### WHAT YOU ARE ASKED TO DO
Lines from the line with "Меблі SALE (164, 2447)" to the line with "Новорічна гірлянда Chomik" in the entries below, and only those, must be output exactly, with both ends included.

[Stored data entries]
◇ ◇ ◇ ◇ ◇
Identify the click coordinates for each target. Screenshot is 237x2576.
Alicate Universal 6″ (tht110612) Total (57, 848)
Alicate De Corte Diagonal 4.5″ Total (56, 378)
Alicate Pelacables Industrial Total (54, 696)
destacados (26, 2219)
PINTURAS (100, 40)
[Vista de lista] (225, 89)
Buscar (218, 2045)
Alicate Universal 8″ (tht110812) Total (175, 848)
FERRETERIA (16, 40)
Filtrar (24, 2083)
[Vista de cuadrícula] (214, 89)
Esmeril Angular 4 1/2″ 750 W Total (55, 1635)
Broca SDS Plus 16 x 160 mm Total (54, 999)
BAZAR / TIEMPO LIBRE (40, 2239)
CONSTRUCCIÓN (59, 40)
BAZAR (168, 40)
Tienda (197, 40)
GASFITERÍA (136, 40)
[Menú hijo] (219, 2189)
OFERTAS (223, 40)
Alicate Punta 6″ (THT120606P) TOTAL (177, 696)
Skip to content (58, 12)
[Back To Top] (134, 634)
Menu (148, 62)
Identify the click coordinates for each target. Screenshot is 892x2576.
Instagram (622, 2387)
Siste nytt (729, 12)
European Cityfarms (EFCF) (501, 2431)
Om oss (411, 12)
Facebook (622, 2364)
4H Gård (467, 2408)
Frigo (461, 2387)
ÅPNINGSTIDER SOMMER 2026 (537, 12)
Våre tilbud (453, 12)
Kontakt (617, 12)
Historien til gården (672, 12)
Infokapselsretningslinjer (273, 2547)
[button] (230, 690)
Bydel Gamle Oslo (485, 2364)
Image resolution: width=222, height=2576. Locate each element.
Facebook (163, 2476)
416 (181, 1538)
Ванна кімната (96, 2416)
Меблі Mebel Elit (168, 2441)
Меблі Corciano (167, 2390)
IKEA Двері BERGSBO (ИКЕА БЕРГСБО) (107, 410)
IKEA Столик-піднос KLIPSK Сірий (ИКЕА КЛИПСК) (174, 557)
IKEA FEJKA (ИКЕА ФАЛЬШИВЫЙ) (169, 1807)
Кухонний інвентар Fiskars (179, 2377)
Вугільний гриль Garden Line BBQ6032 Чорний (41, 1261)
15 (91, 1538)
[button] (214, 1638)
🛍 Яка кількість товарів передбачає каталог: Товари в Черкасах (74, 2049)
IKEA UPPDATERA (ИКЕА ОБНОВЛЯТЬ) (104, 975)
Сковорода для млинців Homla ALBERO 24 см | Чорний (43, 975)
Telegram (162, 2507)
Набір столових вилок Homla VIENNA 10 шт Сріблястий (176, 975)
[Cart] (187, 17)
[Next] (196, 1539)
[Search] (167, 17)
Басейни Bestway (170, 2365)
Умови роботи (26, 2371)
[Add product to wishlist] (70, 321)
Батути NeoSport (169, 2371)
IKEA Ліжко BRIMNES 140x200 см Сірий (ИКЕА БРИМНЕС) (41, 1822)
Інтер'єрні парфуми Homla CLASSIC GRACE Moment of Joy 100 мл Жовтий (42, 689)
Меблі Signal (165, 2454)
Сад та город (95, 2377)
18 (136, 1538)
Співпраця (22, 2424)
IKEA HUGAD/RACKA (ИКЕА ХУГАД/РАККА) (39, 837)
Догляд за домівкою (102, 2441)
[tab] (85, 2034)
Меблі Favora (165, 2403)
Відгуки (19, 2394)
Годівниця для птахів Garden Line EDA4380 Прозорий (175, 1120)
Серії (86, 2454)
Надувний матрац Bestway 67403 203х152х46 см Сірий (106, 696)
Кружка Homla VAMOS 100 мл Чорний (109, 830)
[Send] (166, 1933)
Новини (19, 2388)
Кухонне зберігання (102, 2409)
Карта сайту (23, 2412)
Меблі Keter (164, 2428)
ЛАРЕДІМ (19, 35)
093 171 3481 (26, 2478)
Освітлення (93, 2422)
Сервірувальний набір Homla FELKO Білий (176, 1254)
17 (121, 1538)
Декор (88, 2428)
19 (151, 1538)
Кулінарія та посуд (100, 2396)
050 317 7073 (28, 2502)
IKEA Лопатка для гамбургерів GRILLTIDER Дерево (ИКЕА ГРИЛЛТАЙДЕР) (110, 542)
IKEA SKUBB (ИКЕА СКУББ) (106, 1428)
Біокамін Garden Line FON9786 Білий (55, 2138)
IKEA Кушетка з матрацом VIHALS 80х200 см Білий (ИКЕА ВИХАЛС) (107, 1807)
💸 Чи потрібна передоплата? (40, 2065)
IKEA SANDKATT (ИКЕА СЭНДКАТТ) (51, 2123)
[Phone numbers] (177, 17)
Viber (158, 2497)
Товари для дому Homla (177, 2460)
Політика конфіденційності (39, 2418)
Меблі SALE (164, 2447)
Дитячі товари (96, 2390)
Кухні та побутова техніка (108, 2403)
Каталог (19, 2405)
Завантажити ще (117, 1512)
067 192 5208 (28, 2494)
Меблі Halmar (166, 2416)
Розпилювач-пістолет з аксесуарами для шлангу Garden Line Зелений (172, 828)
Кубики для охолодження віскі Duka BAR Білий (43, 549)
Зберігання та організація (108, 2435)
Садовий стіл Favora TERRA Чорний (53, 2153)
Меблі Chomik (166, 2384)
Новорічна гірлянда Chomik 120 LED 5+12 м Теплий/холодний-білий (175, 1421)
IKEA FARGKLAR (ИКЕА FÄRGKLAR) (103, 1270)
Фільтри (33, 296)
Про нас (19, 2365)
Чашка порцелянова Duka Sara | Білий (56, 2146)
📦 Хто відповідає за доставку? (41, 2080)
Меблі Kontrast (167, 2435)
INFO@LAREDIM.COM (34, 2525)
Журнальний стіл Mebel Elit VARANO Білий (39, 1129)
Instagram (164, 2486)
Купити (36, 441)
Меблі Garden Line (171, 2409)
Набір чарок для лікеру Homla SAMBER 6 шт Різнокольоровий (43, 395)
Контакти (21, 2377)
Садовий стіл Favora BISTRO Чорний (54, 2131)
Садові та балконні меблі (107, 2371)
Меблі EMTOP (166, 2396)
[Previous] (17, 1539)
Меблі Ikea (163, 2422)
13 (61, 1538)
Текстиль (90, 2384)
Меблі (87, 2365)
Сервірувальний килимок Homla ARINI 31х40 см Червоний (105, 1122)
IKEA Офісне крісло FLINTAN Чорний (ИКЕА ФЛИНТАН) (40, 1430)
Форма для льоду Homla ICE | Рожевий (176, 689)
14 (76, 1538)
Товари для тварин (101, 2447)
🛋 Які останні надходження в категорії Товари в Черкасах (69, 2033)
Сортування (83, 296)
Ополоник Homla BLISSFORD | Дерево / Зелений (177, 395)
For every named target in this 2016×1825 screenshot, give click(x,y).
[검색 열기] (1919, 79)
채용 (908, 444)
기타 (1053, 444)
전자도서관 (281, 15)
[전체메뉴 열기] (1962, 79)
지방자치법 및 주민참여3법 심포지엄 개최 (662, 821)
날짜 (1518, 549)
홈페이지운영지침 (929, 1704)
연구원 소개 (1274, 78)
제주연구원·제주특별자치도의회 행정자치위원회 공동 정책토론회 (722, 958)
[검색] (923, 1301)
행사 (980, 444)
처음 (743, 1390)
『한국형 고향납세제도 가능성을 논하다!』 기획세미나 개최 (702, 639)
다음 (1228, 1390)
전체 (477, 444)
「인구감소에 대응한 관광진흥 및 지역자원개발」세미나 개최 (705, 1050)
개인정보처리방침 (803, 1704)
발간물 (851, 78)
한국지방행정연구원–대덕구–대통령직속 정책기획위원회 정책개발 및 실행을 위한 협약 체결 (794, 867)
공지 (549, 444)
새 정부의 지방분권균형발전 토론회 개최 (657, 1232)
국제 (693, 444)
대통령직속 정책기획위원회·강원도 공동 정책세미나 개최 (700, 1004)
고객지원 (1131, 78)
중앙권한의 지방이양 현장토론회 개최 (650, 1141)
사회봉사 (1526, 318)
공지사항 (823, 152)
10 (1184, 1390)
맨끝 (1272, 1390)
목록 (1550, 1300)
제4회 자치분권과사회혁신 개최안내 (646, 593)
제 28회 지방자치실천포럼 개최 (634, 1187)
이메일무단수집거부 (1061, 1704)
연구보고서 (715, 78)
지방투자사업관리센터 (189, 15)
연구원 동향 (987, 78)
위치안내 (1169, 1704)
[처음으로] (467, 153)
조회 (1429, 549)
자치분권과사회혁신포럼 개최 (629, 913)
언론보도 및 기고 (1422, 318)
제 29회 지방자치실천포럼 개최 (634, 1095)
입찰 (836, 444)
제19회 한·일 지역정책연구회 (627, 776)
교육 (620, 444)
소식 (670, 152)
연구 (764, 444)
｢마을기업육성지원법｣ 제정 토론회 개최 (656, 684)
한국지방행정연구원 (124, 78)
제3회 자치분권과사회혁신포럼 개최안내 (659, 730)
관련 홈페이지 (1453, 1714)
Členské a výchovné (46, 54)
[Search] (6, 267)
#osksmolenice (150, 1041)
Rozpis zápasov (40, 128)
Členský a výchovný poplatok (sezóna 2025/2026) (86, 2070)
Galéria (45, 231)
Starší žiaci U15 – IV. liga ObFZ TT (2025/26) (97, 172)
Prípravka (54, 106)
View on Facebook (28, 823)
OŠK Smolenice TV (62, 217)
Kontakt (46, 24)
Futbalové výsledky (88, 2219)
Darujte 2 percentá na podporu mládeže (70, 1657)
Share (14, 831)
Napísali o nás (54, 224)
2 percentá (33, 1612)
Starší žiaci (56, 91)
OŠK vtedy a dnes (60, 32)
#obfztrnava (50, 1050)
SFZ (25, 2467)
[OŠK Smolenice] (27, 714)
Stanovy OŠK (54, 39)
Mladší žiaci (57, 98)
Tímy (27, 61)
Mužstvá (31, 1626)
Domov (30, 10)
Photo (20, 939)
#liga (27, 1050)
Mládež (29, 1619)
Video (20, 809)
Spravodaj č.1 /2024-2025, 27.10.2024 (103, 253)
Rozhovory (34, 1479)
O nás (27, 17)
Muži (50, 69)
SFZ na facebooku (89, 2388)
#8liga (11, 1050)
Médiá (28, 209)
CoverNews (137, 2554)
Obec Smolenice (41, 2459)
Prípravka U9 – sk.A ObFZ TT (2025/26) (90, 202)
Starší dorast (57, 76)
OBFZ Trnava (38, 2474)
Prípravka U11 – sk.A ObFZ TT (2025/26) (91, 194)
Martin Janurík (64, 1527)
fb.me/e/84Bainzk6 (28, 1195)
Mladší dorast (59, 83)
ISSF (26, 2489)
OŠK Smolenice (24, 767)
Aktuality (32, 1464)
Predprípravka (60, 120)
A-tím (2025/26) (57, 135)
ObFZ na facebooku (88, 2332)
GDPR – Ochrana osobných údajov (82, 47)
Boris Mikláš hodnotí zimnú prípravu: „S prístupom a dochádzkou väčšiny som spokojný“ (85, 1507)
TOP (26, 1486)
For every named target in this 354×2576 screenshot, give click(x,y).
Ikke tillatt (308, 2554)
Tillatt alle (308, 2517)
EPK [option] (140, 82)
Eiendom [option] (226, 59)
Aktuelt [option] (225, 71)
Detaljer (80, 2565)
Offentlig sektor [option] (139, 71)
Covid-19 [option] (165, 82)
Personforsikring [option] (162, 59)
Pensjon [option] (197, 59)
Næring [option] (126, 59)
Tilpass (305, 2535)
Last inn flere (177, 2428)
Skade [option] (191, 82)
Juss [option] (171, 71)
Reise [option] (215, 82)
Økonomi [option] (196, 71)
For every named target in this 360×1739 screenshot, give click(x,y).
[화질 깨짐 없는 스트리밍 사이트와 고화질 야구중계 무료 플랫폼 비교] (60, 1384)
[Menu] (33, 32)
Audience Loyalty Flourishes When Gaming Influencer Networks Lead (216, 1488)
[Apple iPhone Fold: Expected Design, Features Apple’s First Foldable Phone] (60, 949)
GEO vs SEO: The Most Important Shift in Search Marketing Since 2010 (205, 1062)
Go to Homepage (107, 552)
◇ ◇ ◇ ◇ ◇
### RESPONSE TO THIS TASK
Меблі SALE (164, 2447)
Дитячі товари (96, 2390)
Кухні та побутова техніка (108, 2403)
Каталог (19, 2405)
Завантажити ще (117, 1512)
067 192 5208 (28, 2494)
Меблі Halmar (166, 2416)
Розпилювач-пістолет з аксесуарами для шлангу Garden Line Зелений (172, 828)
Кубики для охолодження віскі Duka BAR Білий (43, 549)
Зберігання та організація (108, 2435)
Садовий стіл Favora TERRA Чорний (53, 2153)
Меблі Chomik (166, 2384)
Новорічна гірлянда Chomik 120 LED 5+12 м Теплий/холодний-білий (175, 1421)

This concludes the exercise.